↓↓↓

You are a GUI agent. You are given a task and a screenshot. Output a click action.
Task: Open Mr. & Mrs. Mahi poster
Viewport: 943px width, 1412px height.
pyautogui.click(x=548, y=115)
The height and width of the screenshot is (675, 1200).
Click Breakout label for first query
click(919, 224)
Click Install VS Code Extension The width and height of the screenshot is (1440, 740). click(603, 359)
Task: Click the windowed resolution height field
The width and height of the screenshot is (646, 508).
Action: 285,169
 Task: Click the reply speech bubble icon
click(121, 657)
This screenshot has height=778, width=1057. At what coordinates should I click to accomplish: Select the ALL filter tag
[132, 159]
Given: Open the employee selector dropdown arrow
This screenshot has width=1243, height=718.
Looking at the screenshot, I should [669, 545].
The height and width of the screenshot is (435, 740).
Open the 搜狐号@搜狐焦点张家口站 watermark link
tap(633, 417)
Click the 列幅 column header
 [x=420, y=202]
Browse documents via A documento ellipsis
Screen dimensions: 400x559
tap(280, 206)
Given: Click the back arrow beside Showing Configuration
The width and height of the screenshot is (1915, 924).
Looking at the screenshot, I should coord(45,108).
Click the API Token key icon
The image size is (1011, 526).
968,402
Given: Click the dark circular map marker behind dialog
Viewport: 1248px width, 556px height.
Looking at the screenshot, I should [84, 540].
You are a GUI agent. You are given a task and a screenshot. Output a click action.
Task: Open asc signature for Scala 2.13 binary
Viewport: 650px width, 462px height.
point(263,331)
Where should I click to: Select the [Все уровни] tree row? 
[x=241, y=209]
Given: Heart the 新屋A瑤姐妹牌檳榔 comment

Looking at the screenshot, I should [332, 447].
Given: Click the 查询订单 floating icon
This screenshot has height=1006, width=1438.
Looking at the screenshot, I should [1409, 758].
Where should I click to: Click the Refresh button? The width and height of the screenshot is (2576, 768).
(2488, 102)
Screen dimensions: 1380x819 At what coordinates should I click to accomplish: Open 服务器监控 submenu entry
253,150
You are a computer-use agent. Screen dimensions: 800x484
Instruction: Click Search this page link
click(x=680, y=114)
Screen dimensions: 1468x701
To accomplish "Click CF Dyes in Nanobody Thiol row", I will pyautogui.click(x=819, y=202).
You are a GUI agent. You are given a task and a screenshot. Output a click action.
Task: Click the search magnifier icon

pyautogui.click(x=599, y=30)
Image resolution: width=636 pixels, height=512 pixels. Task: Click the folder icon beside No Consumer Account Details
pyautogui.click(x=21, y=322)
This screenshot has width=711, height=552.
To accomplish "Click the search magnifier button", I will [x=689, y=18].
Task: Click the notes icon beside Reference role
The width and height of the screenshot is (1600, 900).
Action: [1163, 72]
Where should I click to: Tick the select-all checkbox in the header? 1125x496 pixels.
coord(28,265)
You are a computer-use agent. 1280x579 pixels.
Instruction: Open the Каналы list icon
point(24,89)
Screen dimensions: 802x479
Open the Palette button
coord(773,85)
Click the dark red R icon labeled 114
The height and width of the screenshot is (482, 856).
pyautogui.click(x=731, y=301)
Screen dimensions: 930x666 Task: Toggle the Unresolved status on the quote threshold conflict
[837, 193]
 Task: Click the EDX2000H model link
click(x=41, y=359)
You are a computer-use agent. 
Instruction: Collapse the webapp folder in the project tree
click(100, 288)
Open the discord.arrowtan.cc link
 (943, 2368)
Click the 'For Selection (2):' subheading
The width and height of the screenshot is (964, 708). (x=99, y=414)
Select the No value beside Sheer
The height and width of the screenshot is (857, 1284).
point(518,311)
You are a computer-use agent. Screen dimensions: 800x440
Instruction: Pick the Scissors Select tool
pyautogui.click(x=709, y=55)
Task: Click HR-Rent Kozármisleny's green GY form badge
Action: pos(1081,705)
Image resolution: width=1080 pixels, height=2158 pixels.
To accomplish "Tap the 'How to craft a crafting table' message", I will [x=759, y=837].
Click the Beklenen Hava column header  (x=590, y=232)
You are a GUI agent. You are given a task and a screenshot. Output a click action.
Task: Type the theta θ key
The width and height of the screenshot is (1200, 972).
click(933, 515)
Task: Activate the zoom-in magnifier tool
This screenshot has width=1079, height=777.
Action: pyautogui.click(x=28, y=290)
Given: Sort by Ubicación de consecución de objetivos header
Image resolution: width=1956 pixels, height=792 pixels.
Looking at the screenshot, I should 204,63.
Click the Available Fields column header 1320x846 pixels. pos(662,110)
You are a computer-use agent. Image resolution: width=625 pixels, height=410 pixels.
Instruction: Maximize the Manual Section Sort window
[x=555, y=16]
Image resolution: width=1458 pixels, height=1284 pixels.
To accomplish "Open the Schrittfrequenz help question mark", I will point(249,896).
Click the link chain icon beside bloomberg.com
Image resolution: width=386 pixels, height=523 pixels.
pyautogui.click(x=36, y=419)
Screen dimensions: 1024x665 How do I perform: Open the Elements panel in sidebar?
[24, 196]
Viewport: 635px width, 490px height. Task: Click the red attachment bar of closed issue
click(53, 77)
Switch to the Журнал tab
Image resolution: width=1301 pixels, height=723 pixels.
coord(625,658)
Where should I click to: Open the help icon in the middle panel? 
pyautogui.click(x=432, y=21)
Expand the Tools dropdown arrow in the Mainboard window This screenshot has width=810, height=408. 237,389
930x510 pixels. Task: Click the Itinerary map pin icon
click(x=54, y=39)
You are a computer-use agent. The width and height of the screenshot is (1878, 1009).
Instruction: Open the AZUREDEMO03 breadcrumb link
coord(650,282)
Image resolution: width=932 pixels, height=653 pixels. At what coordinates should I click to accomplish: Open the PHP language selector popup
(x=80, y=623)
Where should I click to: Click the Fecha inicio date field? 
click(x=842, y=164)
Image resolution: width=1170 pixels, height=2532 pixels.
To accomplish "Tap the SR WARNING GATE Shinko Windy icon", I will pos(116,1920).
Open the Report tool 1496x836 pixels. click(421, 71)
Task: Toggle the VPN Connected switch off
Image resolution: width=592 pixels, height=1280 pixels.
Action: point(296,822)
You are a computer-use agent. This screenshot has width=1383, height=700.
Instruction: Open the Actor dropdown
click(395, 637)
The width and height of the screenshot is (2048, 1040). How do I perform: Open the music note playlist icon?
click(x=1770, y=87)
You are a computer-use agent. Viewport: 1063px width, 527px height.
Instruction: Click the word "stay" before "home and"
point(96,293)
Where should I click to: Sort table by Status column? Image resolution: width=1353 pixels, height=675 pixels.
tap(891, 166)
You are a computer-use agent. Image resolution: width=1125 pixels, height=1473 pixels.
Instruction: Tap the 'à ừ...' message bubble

↑↑↑

• **Exercise objective**
Your response must contain all of the records, copied exactly.

• **Output below**
You are a GUI agent. You are given a task and a screenshot. Output a click action.
Task: Open Mr. & Mrs. Mahi poster
Viewport: 943px width, 1412px height.
pyautogui.click(x=548, y=115)
The height and width of the screenshot is (675, 1200).
Click Breakout label for first query
click(919, 224)
Click Install VS Code Extension The width and height of the screenshot is (1440, 740). click(603, 359)
Task: Click the windowed resolution height field
The width and height of the screenshot is (646, 508).
Action: 285,169
 Task: Click the reply speech bubble icon
click(121, 657)
This screenshot has height=778, width=1057. At what coordinates should I click to accomplish: Select the ALL filter tag
[132, 159]
Given: Open the employee selector dropdown arrow
This screenshot has width=1243, height=718.
Looking at the screenshot, I should [669, 545].
The height and width of the screenshot is (435, 740).
Open the 搜狐号@搜狐焦点张家口站 watermark link
tap(633, 417)
Click the 列幅 column header
 [x=420, y=202]
Browse documents via A documento ellipsis
Screen dimensions: 400x559
tap(280, 206)
Given: Click the back arrow beside Showing Configuration
The width and height of the screenshot is (1915, 924).
Looking at the screenshot, I should coord(45,108).
Click the API Token key icon
The image size is (1011, 526).
968,402
Given: Click the dark circular map marker behind dialog
Viewport: 1248px width, 556px height.
Looking at the screenshot, I should [84, 540].
You are a GUI agent. You are given a task and a screenshot. Output a click action.
Task: Open asc signature for Scala 2.13 binary
Viewport: 650px width, 462px height.
point(263,331)
Where should I click to: Select the [Все уровни] tree row? 
[x=241, y=209]
Given: Heart the 新屋A瑤姐妹牌檳榔 comment

Looking at the screenshot, I should [332, 447].
Given: Click the 查询订单 floating icon
This screenshot has height=1006, width=1438.
Looking at the screenshot, I should [1409, 758].
Where should I click to: Click the Refresh button? The width and height of the screenshot is (2576, 768).
(2488, 102)
Screen dimensions: 1380x819 At what coordinates should I click to accomplish: Open 服务器监控 submenu entry
253,150
You are a computer-use agent. Screen dimensions: 800x484
Instruction: Click Search this page link
click(x=680, y=114)
Screen dimensions: 1468x701
To accomplish "Click CF Dyes in Nanobody Thiol row", I will pyautogui.click(x=819, y=202).
You are a GUI agent. You are given a task and a screenshot. Output a click action.
Task: Click the search magnifier icon

pyautogui.click(x=599, y=30)
Image resolution: width=636 pixels, height=512 pixels. Task: Click the folder icon beside No Consumer Account Details
pyautogui.click(x=21, y=322)
This screenshot has width=711, height=552.
To accomplish "Click the search magnifier button", I will [x=689, y=18].
Task: Click the notes icon beside Reference role
The width and height of the screenshot is (1600, 900).
Action: [1163, 72]
Where should I click to: Tick the select-all checkbox in the header? 1125x496 pixels.
coord(28,265)
You are a computer-use agent. 1280x579 pixels.
Instruction: Open the Каналы list icon
point(24,89)
Screen dimensions: 802x479
Open the Palette button
coord(773,85)
Click the dark red R icon labeled 114
The height and width of the screenshot is (482, 856).
pyautogui.click(x=731, y=301)
Screen dimensions: 930x666 Task: Toggle the Unresolved status on the quote threshold conflict
[837, 193]
 Task: Click the EDX2000H model link
click(x=41, y=359)
You are a computer-use agent. 
Instruction: Collapse the webapp folder in the project tree
click(100, 288)
Open the discord.arrowtan.cc link
 (943, 2368)
Click the 'For Selection (2):' subheading
The width and height of the screenshot is (964, 708). (x=99, y=414)
Select the No value beside Sheer
The height and width of the screenshot is (857, 1284).
point(518,311)
You are a computer-use agent. Screen dimensions: 800x440
Instruction: Pick the Scissors Select tool
pyautogui.click(x=709, y=55)
Task: Click HR-Rent Kozármisleny's green GY form badge
Action: pos(1081,705)
Image resolution: width=1080 pixels, height=2158 pixels.
To accomplish "Tap the 'How to craft a crafting table' message", I will [x=759, y=837].
Click the Beklenen Hava column header  (x=590, y=232)
You are a GUI agent. You are given a task and a screenshot. Output a click action.
Task: Type the theta θ key
The width and height of the screenshot is (1200, 972).
click(933, 515)
Task: Activate the zoom-in magnifier tool
This screenshot has width=1079, height=777.
Action: pyautogui.click(x=28, y=290)
Given: Sort by Ubicación de consecución de objetivos header
Image resolution: width=1956 pixels, height=792 pixels.
Looking at the screenshot, I should 204,63.
Click the Available Fields column header 1320x846 pixels. pos(662,110)
You are a computer-use agent. Image resolution: width=625 pixels, height=410 pixels.
Instruction: Maximize the Manual Section Sort window
[x=555, y=16]
Image resolution: width=1458 pixels, height=1284 pixels.
To accomplish "Open the Schrittfrequenz help question mark", I will point(249,896).
Click the link chain icon beside bloomberg.com
Image resolution: width=386 pixels, height=523 pixels.
pyautogui.click(x=36, y=419)
Screen dimensions: 1024x665 How do I perform: Open the Elements panel in sidebar?
[24, 196]
Viewport: 635px width, 490px height. Task: Click the red attachment bar of closed issue
click(53, 77)
Switch to the Журнал tab
Image resolution: width=1301 pixels, height=723 pixels.
coord(625,658)
Where should I click to: Open the help icon in the middle panel? 
pyautogui.click(x=432, y=21)
Expand the Tools dropdown arrow in the Mainboard window This screenshot has width=810, height=408. 237,389
930x510 pixels. Task: Click the Itinerary map pin icon
click(x=54, y=39)
You are a computer-use agent. The width and height of the screenshot is (1878, 1009).
Instruction: Open the AZUREDEMO03 breadcrumb link
coord(650,282)
Image resolution: width=932 pixels, height=653 pixels. At what coordinates should I click to accomplish: Open the PHP language selector popup
(x=80, y=623)
Where should I click to: Click the Fecha inicio date field? 
click(x=842, y=164)
Image resolution: width=1170 pixels, height=2532 pixels.
To accomplish "Tap the SR WARNING GATE Shinko Windy icon", I will pos(116,1920).
Open the Report tool 1496x836 pixels. click(421, 71)
Task: Toggle the VPN Connected switch off
Image resolution: width=592 pixels, height=1280 pixels.
Action: point(296,822)
You are a computer-use agent. This screenshot has width=1383, height=700.
Instruction: Open the Actor dropdown
click(395, 637)
The width and height of the screenshot is (2048, 1040). How do I perform: Open the music note playlist icon?
click(x=1770, y=87)
You are a computer-use agent. Viewport: 1063px width, 527px height.
Instruction: Click the word "stay" before "home and"
point(96,293)
Where should I click to: Sort table by Status column? Image resolution: width=1353 pixels, height=675 pixels.
tap(891, 166)
You are a computer-use agent. Image resolution: width=1125 pixels, height=1473 pixels.
Instruction: Tap the 'à ừ...' message bubble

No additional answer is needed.